When we hear the words osteoporosis we all picture old women with hunched backs but the truth is women as young as 20 are feeling the effects. RACHEL LAMB talks to one Hampshire woman who speaks from experience

ANNA was working part-time in a nursing home when she started to get twinges in her back. She assumed these symptoms, spasms and pains, were triggered by lifting patients, and deliberately ignored them turning her attentions to her education and getting into medical school.

But, around a month later, while making lunch at home, she was overwhelmed by an "excruciating pain" that shot up her back from the base of her spine.

"My first thought was to lie down, in case I crashed to the floor unconscious," she says.

"I seriously thought I must be dying."

A GP assumed she'd slipped a disc - though she was not sent for an X-ray - but, almost six months later, tests confirmed that Anna had osteoporosis, the debilitating bone disease which causes porous, crumbling bones that fracture

easily.

To most people, this painful, and usually crippling, condition is associated with old ladies (caused by the decline of natural oestrogen levels after the menopause). However, specialists increasingly point to significant bone loss in young women, some in their 20s and 30s. While Anna's case is extreme - and explained by anorexia at the age of 16 - researchers say that regular dieting and low calcium diets, smoking and drinking, combined with a lack of exercise, is a youthful prescription for early fractures.

Bones usually thin out slowly from around the age of 35, often without aches or stiffening. For some years, bone loss can continue at a rate of five per cent a year and the first sign that anything is wrong might well be a fracture, often after a minor fall. Some women inherit brittle bones while others are, unknowingly, more susceptible, losing bone faster during pregnancy.

A strong, healthy bone has a honeycomb of tiny holes supported by a surrounding structure containing calcium, protein and collagen. In thinning bones, these holes grow larger and the supporting structure weaker leaving it more susceptible to fractures.

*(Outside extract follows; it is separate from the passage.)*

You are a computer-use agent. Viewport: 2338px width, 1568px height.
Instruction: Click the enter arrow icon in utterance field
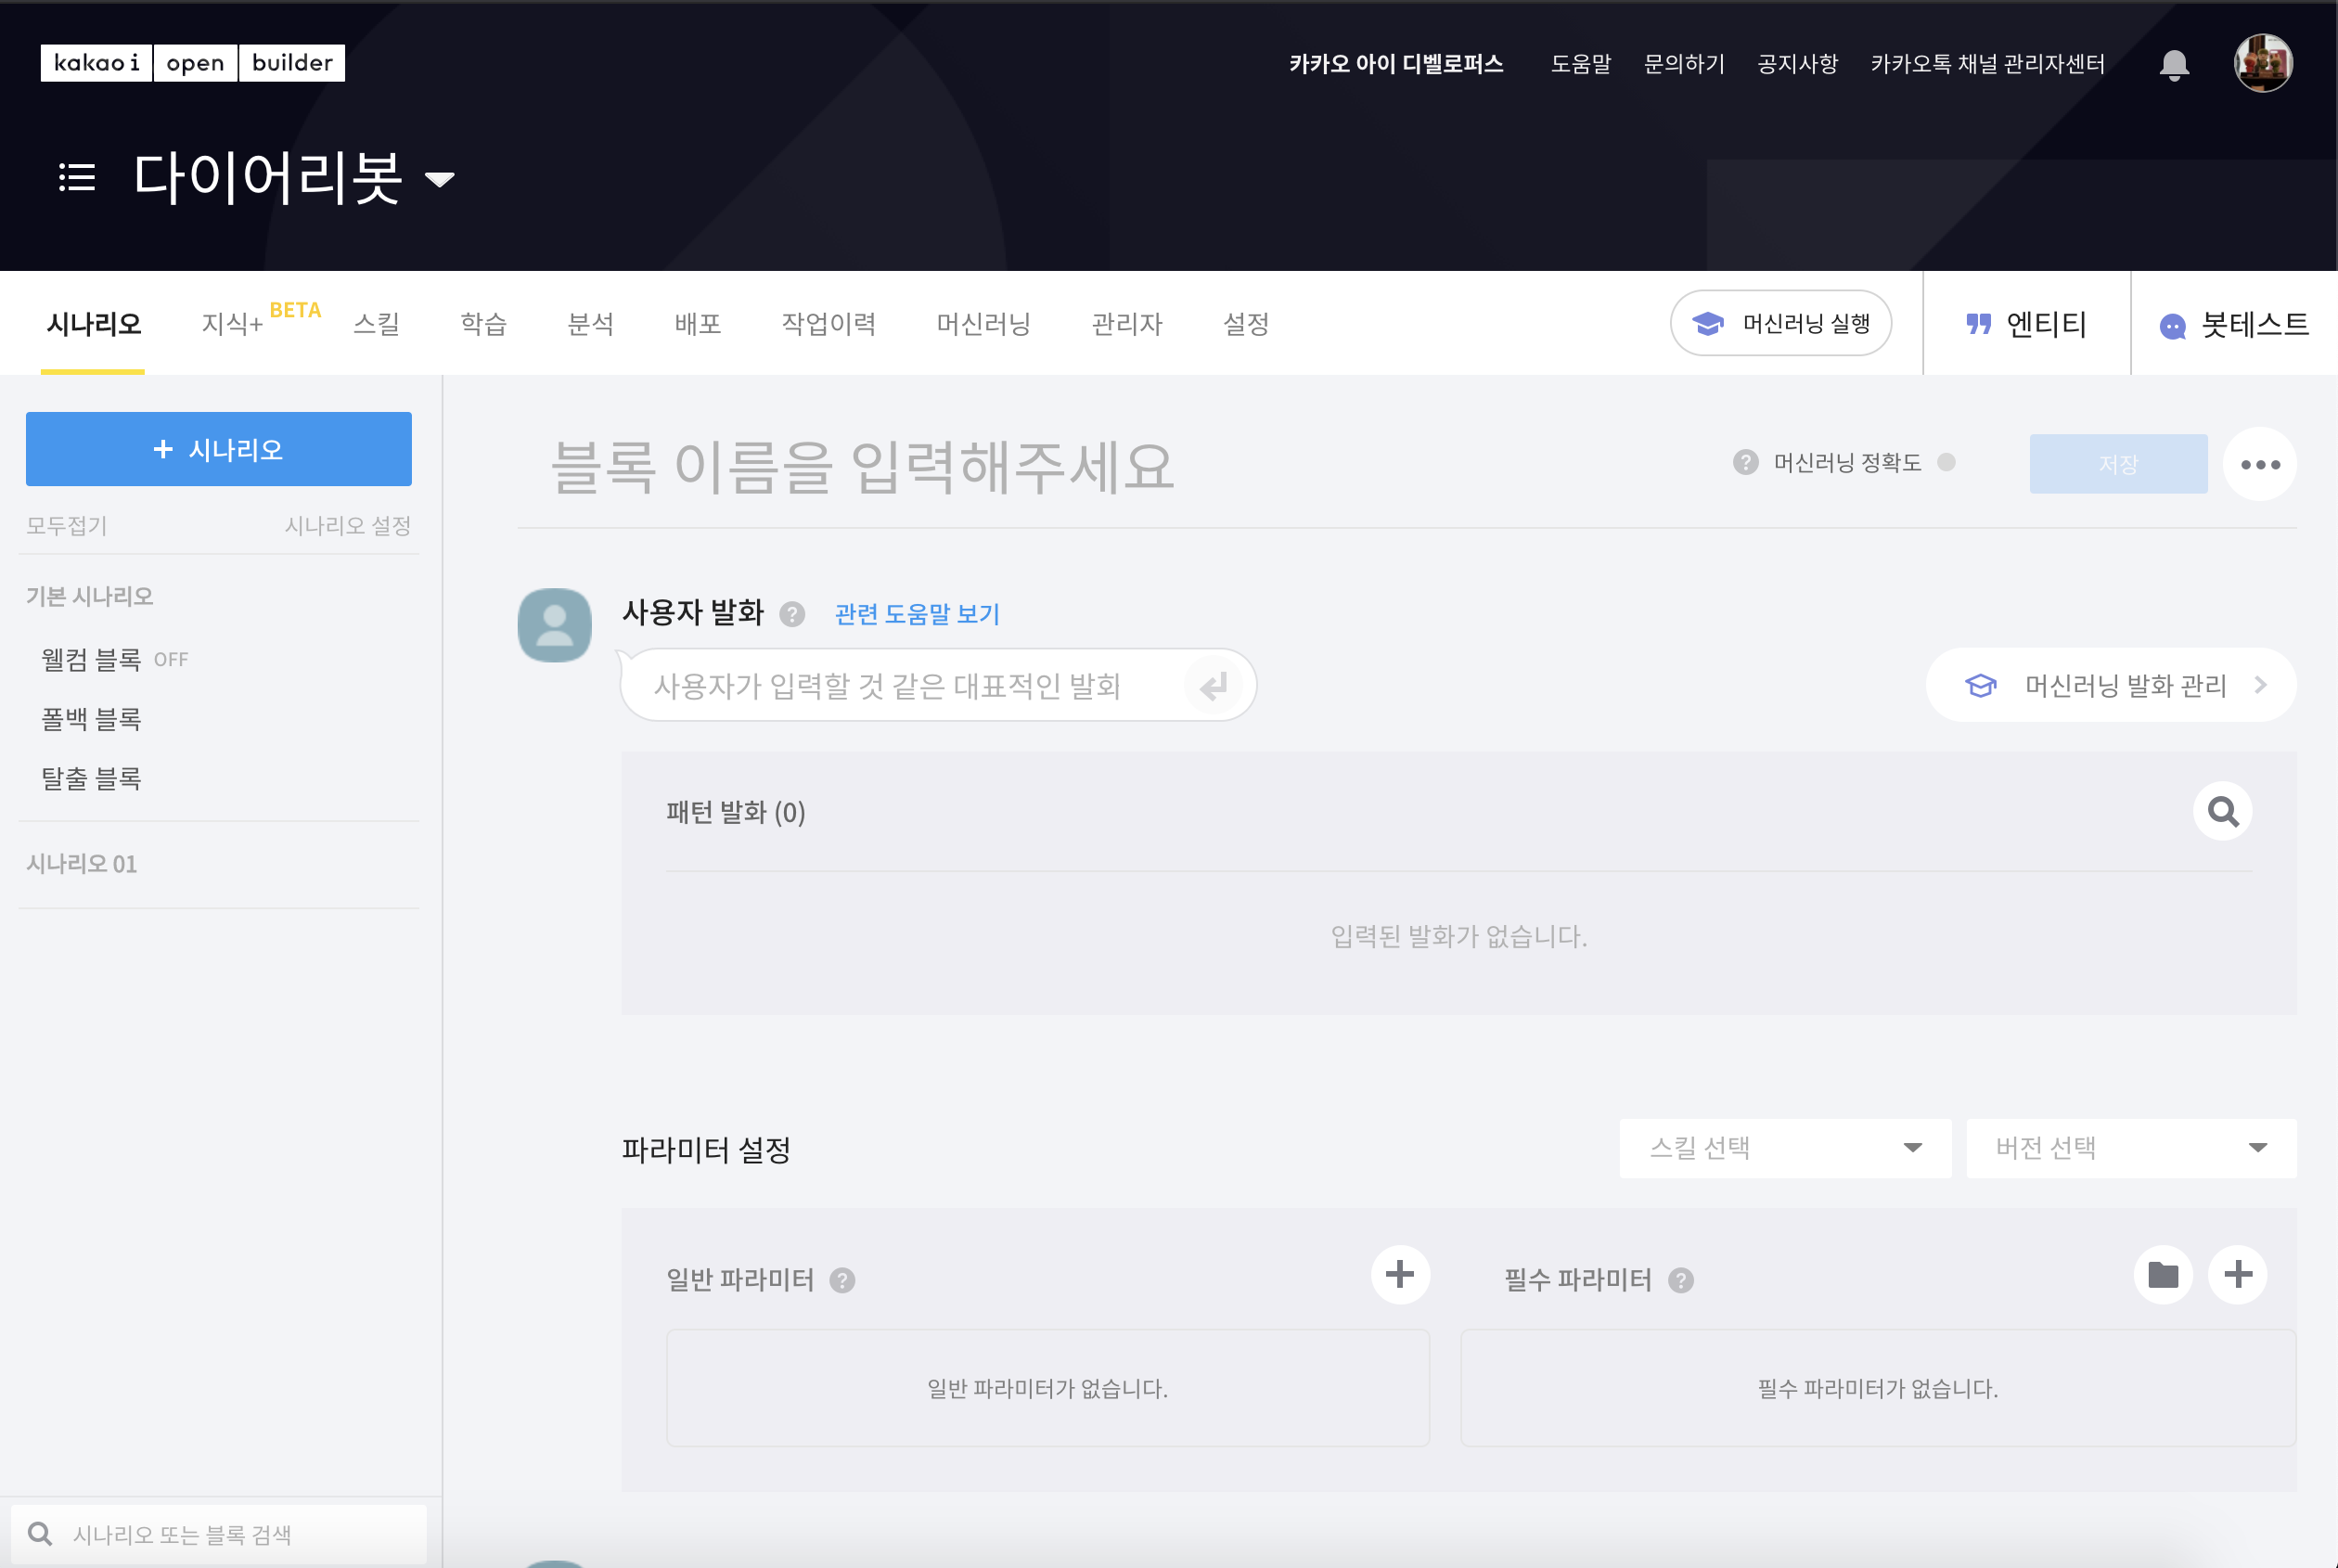click(x=1213, y=686)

The National Osteoposrosis Society says one in three women over the age of 50 break a bone because of osteoporosis. Every day, 40 people die largely because of a badly broken hip or pelvis. The danger, say specialists, is that the age this begins is getting earlier and earlier.

This could be down to the fact that recent research suggests us women don't consider looking after our bones as a major health concern. Even fewer go for a bone density scan.

In America, however, the question now being discussed is whether all women between the ages of 20 and 30 - not only those at high risk - should have a scan to establish the strength of their bones in relation to their age.

Anna adds: "Bone scans showed clearly that my awful pain was the result of compression fractures of two vertebrae - though, in fact, I always felt that a slipped disc could not be the real explanation"

"I was shocked to realise I was two inches shorter. I had been 5ft 11in, the tallest of four sisters, so the change was obvious. The curve in my lower back, and also my waist, had gone. Everyone noticed."

It was then medical officials suspected her eating disorder may have been to blame.

For two years, from the age of 16, she had been anorexic. The problem started with trying to lose weight for the summer; she eventually dropped from 11 stone to six.

Anna was a classic case - a middle-class, slightly obsessed, clever girl who was convinced that not eating was the way to control her life. She lived on melon for breakfast, a tomato for lunch and lettuce and tomato for supper.

Baggy layers and boots were her camouflage.

After losing two years of schooling, she realised she wanted to go to university like her friends. And she still wanted to be a doctor. Reason eventually won the day and she realised that to control her life she had to eat. She expects to be a fully qualified psychiatrist soon.

Yet, the legacy of her eating disorder remains. Her periods, which stopped at the age of 16, took several years to return to normal.

"In effect, I had had a premature menopause, and my bones were deprived of oestrogen, like those of a menopausal woman, at a time when they had not even reached full growth. They were also deprived of calcium and other minerals vital for bone growth"

Another problem came from her baggy clothes which did not expose her skin to the good effects of the sun. Sunlight helps special cells in the skin produce vitamin D, essential if bones are to make use of calcium.

When she was 19, scans showed that her bones were substantially less than the lowest normal density for a woman of 35.

"I was still at high risk for another fracture, so I was put on a high dose oral contraceptive to boost oestrogen levels and started eating calcium rich foods. I am not keen on milk, so I eat lots of cheese and yoghurt."

Exercise is not her forte, but she is trying harder. She now walks to and from the hospital where she works.

"I have also worked hard with exercises to reintroduce a waist, but I still find skirts ride up my ribs. I am a tube really, with long legs and a shortened flat back"

Married, ironically, to a dietician, she still worries about her future.

"My periods are normal, but I cannot be sure that pregnancy will be unaffected. I might lose bone very fast."

She hopes the latest research will clarify the relationship between bone loss and early diet, exercise or lack of it, and other influences.